PROBLEM DESCRIPTION: Reproduce exactly the opening lines of the listing, stopping after the line that contains "Given: Focus the Access Token password field" and including it.

╭─ GIVEN DATA

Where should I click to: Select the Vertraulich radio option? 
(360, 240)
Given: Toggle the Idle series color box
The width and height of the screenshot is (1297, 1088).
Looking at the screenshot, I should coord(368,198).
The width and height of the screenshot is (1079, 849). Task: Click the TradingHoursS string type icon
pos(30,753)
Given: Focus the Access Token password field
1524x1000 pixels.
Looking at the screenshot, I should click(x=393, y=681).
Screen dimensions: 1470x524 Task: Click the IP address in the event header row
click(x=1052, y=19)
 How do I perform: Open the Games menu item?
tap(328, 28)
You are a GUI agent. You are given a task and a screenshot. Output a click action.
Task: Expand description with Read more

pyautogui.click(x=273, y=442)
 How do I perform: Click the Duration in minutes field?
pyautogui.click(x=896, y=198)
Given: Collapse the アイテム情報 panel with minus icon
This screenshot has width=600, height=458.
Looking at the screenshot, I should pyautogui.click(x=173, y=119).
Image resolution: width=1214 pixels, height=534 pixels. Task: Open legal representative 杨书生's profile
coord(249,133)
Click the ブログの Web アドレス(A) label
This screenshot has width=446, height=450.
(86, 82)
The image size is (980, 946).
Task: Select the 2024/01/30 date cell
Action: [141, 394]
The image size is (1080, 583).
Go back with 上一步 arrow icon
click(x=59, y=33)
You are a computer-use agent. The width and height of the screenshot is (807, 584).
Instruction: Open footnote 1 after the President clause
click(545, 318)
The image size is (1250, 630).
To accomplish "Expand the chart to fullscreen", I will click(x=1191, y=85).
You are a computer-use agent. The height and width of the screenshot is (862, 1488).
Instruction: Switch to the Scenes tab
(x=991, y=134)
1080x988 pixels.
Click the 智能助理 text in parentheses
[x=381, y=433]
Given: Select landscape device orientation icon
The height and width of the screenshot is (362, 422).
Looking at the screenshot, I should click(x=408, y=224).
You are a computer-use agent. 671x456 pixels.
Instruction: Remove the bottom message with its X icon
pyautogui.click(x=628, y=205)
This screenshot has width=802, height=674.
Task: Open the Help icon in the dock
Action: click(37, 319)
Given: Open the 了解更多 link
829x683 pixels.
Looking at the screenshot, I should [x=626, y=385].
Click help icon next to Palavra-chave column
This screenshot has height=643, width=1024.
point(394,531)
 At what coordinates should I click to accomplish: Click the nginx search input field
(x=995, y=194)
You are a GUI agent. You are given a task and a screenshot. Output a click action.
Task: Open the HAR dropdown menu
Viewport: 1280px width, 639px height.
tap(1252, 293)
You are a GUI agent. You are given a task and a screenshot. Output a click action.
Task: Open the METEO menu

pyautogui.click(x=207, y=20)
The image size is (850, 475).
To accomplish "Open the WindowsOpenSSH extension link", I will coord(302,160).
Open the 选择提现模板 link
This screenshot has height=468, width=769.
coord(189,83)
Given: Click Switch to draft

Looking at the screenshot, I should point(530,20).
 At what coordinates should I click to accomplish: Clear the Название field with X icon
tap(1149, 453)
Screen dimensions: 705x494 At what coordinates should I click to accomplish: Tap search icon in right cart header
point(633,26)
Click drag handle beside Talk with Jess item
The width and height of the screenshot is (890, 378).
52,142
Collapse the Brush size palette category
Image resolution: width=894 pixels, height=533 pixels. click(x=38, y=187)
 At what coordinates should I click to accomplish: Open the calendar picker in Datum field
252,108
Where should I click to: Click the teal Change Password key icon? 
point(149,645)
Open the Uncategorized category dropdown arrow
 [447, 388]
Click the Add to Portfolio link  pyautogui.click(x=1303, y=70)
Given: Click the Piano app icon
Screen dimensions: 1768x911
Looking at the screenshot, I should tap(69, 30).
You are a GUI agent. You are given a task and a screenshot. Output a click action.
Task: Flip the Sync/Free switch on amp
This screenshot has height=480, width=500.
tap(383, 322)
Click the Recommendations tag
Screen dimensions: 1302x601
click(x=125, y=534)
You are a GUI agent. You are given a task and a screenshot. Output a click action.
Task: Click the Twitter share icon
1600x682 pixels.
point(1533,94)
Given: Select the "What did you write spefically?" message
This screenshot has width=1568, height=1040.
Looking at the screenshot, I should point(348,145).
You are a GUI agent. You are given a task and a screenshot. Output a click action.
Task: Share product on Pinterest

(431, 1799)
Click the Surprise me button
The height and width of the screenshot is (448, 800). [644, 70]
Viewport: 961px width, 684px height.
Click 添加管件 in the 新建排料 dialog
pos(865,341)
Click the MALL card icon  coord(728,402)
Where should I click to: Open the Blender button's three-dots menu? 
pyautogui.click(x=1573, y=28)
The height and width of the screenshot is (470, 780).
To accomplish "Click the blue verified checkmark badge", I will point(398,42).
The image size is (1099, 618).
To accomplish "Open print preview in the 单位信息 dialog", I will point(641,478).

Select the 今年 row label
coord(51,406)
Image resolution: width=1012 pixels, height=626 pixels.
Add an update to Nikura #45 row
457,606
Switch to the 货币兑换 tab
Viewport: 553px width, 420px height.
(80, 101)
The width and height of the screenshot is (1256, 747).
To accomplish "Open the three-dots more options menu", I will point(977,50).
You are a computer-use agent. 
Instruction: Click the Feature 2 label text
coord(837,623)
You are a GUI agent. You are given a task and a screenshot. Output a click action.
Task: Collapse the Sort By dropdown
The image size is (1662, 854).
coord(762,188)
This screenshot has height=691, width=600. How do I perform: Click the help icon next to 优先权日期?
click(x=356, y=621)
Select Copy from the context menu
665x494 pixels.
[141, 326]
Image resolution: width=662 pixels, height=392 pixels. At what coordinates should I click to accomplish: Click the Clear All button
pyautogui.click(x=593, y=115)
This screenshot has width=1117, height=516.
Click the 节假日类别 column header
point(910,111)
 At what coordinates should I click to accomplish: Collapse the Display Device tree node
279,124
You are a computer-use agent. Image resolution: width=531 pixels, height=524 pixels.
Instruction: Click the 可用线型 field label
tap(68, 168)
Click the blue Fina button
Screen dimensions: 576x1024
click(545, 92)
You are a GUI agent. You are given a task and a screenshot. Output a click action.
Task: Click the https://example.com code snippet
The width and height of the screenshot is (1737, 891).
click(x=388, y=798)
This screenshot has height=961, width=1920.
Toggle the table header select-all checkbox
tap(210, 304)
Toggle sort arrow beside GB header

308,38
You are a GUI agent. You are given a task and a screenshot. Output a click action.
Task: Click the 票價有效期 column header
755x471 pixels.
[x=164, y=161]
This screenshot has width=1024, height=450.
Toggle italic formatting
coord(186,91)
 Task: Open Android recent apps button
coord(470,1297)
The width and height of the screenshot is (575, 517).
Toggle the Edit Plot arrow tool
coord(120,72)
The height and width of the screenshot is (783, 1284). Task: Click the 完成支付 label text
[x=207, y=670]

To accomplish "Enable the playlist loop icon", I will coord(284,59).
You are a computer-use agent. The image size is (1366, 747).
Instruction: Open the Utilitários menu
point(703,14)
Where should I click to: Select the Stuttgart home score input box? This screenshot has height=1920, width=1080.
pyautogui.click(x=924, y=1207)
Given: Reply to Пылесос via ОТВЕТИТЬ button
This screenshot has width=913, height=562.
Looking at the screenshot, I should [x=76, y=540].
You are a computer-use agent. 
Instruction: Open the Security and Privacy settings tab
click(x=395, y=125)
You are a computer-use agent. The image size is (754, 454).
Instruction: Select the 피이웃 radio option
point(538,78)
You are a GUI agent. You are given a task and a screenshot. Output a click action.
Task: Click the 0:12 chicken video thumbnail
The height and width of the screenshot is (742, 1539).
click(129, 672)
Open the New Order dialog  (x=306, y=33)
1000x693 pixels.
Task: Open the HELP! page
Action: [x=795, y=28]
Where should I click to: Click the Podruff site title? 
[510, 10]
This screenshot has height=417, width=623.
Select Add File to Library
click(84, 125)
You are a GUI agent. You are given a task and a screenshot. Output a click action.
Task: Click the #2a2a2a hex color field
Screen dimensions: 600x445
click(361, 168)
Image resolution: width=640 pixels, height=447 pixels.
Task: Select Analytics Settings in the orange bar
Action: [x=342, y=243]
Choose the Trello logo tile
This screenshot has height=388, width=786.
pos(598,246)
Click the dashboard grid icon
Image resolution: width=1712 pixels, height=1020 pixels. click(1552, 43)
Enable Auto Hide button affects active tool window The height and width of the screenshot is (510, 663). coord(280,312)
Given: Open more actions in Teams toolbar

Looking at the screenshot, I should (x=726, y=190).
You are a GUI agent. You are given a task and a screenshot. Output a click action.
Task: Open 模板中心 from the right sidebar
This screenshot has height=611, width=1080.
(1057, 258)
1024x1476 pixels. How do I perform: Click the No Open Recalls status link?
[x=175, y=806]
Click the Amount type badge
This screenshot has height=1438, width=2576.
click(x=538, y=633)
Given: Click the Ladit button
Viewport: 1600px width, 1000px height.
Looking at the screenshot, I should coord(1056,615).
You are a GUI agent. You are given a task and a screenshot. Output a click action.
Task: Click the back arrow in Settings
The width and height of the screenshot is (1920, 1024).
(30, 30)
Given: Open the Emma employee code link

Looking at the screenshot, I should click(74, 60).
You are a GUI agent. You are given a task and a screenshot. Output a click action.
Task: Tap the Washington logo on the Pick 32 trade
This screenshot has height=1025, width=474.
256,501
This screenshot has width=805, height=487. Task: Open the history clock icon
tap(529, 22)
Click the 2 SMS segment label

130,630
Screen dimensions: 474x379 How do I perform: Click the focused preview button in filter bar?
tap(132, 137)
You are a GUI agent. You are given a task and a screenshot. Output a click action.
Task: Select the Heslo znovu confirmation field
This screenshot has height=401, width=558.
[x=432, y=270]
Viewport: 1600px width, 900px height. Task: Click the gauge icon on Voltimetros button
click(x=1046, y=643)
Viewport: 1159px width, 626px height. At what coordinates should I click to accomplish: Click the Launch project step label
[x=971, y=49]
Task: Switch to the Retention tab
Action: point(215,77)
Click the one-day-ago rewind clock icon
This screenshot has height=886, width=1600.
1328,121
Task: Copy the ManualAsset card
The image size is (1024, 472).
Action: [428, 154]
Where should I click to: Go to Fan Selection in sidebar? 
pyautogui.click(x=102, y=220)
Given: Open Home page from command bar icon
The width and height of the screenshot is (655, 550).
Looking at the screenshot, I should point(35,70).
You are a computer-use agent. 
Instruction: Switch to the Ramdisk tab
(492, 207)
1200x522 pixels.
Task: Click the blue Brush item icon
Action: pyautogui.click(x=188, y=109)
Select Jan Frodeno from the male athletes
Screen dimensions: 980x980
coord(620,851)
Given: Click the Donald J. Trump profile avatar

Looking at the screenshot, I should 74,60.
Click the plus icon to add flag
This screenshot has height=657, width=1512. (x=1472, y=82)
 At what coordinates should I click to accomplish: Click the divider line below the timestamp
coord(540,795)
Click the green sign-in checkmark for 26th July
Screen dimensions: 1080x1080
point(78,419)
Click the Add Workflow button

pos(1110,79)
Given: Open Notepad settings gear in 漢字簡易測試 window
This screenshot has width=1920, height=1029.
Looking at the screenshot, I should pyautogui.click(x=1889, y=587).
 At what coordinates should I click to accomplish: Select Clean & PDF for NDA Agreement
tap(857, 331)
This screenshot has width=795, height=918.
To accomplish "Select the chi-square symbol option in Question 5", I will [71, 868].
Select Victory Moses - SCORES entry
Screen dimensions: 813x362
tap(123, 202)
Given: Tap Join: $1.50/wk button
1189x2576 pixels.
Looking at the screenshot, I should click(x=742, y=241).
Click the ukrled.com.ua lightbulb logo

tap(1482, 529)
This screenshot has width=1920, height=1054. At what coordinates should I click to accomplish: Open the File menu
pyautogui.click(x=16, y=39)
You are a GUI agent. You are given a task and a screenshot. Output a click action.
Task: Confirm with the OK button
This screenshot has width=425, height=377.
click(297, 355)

╰─

SOLUTION TO THIS PROBLEM:
Where should I click to: Select the Vertraulich radio option? 
(360, 240)
Given: Toggle the Idle series color box
The width and height of the screenshot is (1297, 1088).
Looking at the screenshot, I should coord(368,198).
The width and height of the screenshot is (1079, 849). Task: Click the TradingHoursS string type icon
pos(30,753)
Given: Focus the Access Token password field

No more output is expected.